Stored data entries:
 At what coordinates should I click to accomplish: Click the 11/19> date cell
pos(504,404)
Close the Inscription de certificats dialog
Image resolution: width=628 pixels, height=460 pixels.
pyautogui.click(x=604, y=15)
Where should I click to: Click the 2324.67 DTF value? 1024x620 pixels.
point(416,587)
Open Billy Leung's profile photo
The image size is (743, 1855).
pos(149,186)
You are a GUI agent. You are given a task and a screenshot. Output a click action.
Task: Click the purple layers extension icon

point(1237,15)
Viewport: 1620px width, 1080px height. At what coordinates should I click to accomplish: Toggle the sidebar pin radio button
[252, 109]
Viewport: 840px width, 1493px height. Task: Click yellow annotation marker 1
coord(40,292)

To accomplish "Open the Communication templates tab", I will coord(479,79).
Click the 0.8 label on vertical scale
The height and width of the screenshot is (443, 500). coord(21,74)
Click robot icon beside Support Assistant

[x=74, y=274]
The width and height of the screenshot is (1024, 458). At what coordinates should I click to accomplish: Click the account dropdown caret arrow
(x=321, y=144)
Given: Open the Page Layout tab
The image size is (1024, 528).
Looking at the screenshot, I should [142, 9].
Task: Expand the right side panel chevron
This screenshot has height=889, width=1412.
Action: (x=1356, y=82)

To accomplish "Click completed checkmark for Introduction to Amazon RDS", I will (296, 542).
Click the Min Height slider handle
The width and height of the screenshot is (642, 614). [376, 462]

- _Exercise_: The required answer is a single number: how many lines above hold the string "will".

- _Response to this task_: 2